George Bush's crowning as a Bonesman was intensely, personally important to him. These men were tapped for the Class of 1948:

  • Thomas William Ludlow Ashley
  • Lucius Horatio Biglow, Jr.
  • George Herbert Walker Bush
  • John Erwin Caulkins
  • William Judkins Clark
  • William James Connelly, Jr.
  • George Cook III
  • David Charles Grimes
  • Richard Elwood Jenkins
  • Richard Gerstle Mack
  • Thomas Wilder Moseley
  • George Harold Pfau, Jr.
  • Samuel Sloane Walker, Jr.
  • Howard Sayre Weaver
  • Valleau Wilkie, Jr.

 

Bush's Own Bones

Among the traditional artifacts collected and maintained within the High Street Tomb are human remains of various derivations. The following concerns one such set of Skull and Bones.

Geronimo, an Apache faction leader and warrior, led a party of warriors on a raid in 1876, after Apaches were moved to the San Carlos Reservation in Arizona territory. He led other raids against U.S. and Mexican forces well into the 1880s; he was captured and escaped many times.

Geronimo was finally interned at Fort Sill, Oklahoma. He became a farmer and joined a Christian congregation. He died at the age of 79 years in 1909, and was buried at Fort Sill. Three-quarters of a century later, his tribesmen raised the question of getting their famous warrior reinterred back in Arizona.

Ned Anderson was Tribal Chairman of the San Carlos Apache Tribe from 1978 to 1986. This is the story he tells@s8:

Around the fall of 1983, the leader of an Apache group in another section of Arizona said he was interested in having the remains of Geronimo returned to his tribe's custody. Taking up this idea, Anderson said that the remains properly belonged to his group as much as to the other Apaches. After much discussion, several Apache groups met at a kind of summit meeting held at Fort Sill, Oklahoma. The army authorities were not favorable to the meeting, and it only occurred through the intervention of the office of the Governor of Oklahoma.

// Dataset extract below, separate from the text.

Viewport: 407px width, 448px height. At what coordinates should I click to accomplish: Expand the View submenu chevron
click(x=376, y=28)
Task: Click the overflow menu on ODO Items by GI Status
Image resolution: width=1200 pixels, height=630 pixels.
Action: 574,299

As a result of this meeting, Ned Anderson was written up in the newspapers as an articulate Apache activist. Soon afterwards, in late 1983 or early 1984, a Skull and Bones member contacted Anderson and leaked evidence that Geronimo's remains had long ago been pilfered--by Prescott Bush, George's father. The informant said that in May of 1918, Prescott Bush and five other officers at Fort Sill desecrated the grave of Geronimo. They took turns watching while they robbed the grave, taking items including a skull, some other bones, a horse bit and straps. These prizes were taken back to the Tomb, the home of the Skull and Bones Society at Yale in New Haven, Connecticut. They were put into a display case, which members and visitors could easily view upon entry to the building.

The informant provided Anderson with photographs of the stolen remains, and a copy of a Skull and Bones log book in which the 1918 grave robbery had been recorded. The informant said that Skull and Bones members used the pilfered remains in performing some of their Thursday and Sunday night rituals, with Geronimo's skull sitting out on a table in front of them.

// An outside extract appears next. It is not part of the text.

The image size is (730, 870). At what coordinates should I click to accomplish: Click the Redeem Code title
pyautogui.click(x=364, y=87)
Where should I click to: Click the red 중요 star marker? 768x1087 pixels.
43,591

Outraged, Anderson traveled to New Haven. He did some investigation on the Yale campus and held numerous discussions, to learn what the Apaches would be up against when they took action, and what type of action would be most fruitful.

Through an attorney, Ned Anderson asked the FBI to move into the case. The attorney conveyed to him the Bureau's response: If he would turn over every scrap of evidence to the FBI, and completely remove himself from the case, they would get involved. He rejected this bargain, since it did not seem likely to lead toward recovery of Geronimo's remains.

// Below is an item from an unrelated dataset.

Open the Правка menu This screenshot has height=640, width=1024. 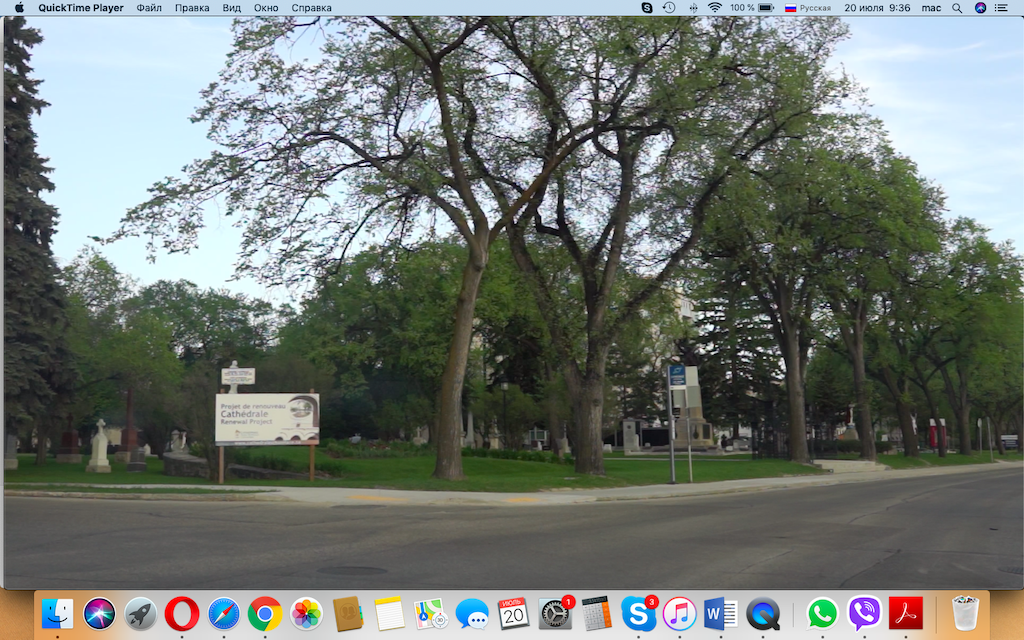(x=192, y=8)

Due to his persistence, he was able to arrange a September 1986 Manhattan meeting with Jonathan Bush, George Bush's brother. Jonathan Bush vaguely assured Anderson that he would get what he had come after, and set a followup meeting for the next day. But Bush stalled--Anderson believes this was to gain time to hide and secure the stolen remains against any possible rescue action.

The Skull and Bones attorney representing the Bush family and managing the case was Endicott Peabody Davison. His father was the F. Trubee Davison mentioned above, who had been president of New York's American Museum of Natural History, and personnel director for the Central Intelligence Agency. The general attitude of this Museum crowd has long been that ``Natives'' should be stuffed and mounted for display to the Fashionable Set.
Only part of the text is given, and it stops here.